Support Ticketing

supportWhen you get your first client you may be inclined, especially if they are of a small or moderate size and if you are eager to please, just to tell them to call or text you when they have a problem. This approach won’t scale, though, as you and they grow. No matter how big you or your clients are, you should probably handle support requests through a ticketing system. Why?

First, you can’t be barraged by calls and texts. When your phone rings, you answer it, or you at least check it, and you can’t do that for even a modest volume of support requests on a daily basis. That will eat into your time to manage systems, keep up-to-speed on news and updates, update your books, contact new customers, and so on.

Second, without a ticketing system, you’ll have no way to triage the requests. You can’t respond urgently to all of them, so you’ll end up jotting them down somewhere, which inefficient and prone to error.

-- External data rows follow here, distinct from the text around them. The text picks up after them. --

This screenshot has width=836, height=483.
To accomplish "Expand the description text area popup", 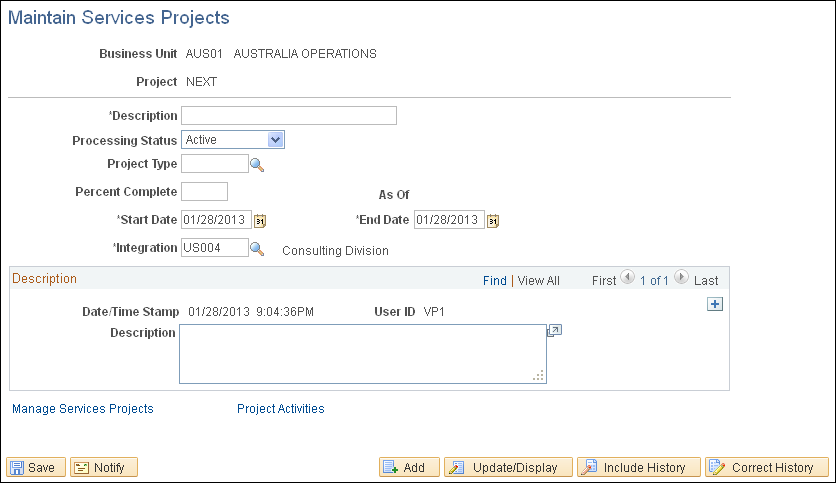I will click(554, 330).
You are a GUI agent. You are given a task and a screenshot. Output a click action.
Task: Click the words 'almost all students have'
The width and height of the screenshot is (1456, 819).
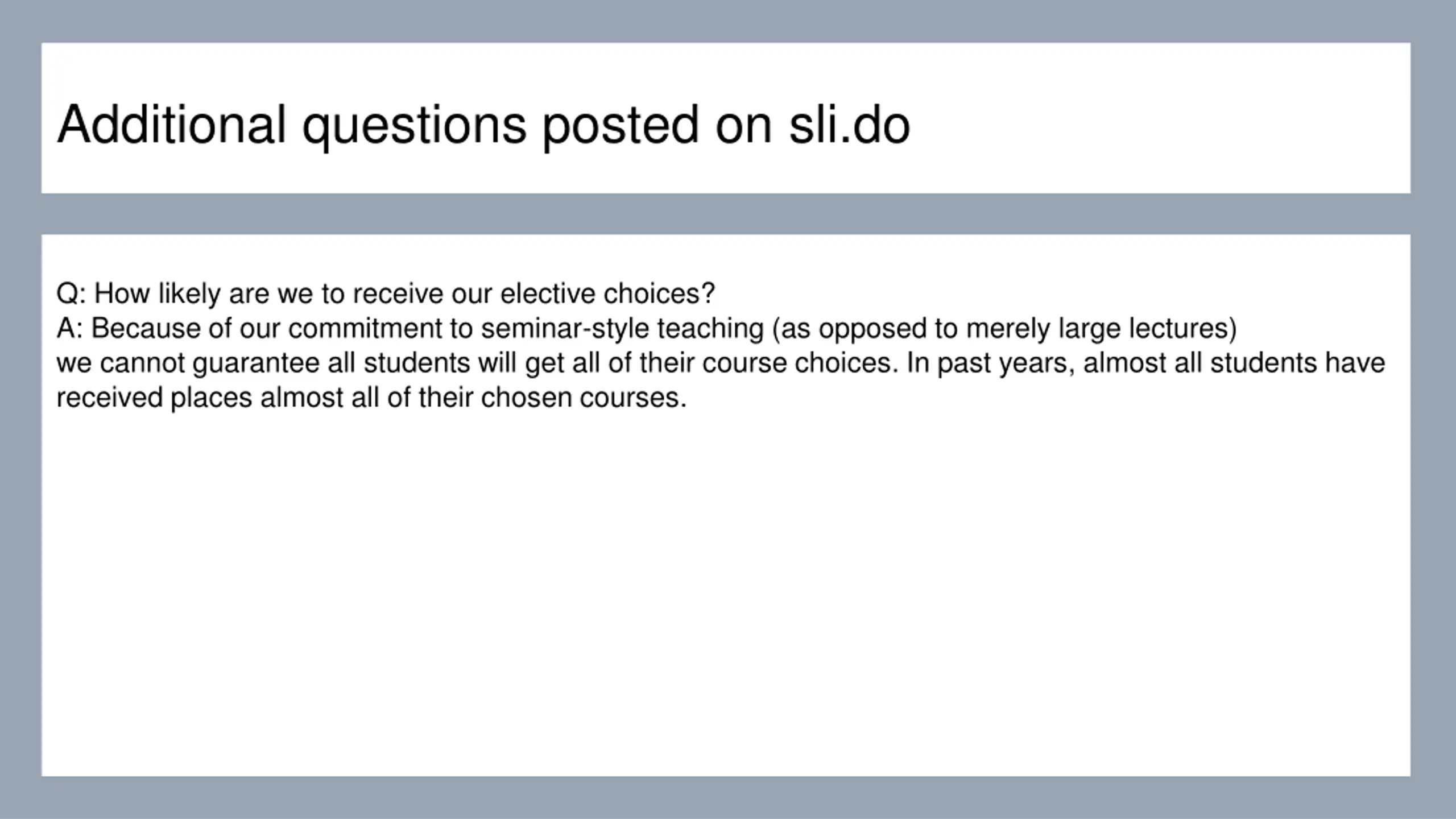[x=1234, y=363]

Third, without a ticketing system you’ll have no records, or at least poor records. You don’t want to be searching through email, voicemail, or texts to look for support requests. A ticketing system will allow you to search by date, user, system, tag, message content, and so on, which is not only helpful for finding a particular request, but helpful for viewing all the requests associated with a particular system, user, problem, etc.

Fourth, using email, text, and phone for support requests won’t at all scale if you have employees. It will quickly become a mess trying to assign tickets and verify if they’ve been completed.

So what do you want from a ticketing system?

At a minimum, you want either a desktop app or web portal that clients can access on their systems and use for submitting their problem and its priority. Other useful information—such as the system, user name, date, etc—will be automatically generated. Then you can handle the requests yourself or delegate them to your employees. That’s the minimum.

At the next level, you would want those requests to integrate with your billing system, so that when you check off that you’ve completed the request and entered how long it took you and your notes, that information automatically gets filed into the client account and is automatically included in their invoice.

Also, a surprisingly useful feature to have for the client-facing portion is a dropdown box with a list of prefab choices they can select to help explain their problem. This feature helps clients getting frustrated trying to explain their problem in detail. (Remember, they’re not the experts and moreover, they lack the technical terminology to explain the problem.) It also helps you avoid needing to decipher those explanations and it gives you better information with which you can look into the matter before calling them or starting a remote session.

Finally, remember that a good ticketing system helps keep you and your clients in good communication. They have a consistent way of contacting you and you have a consistent, structured way to manage the variety of support requests, with all their different issues and priorities, across all of your clients.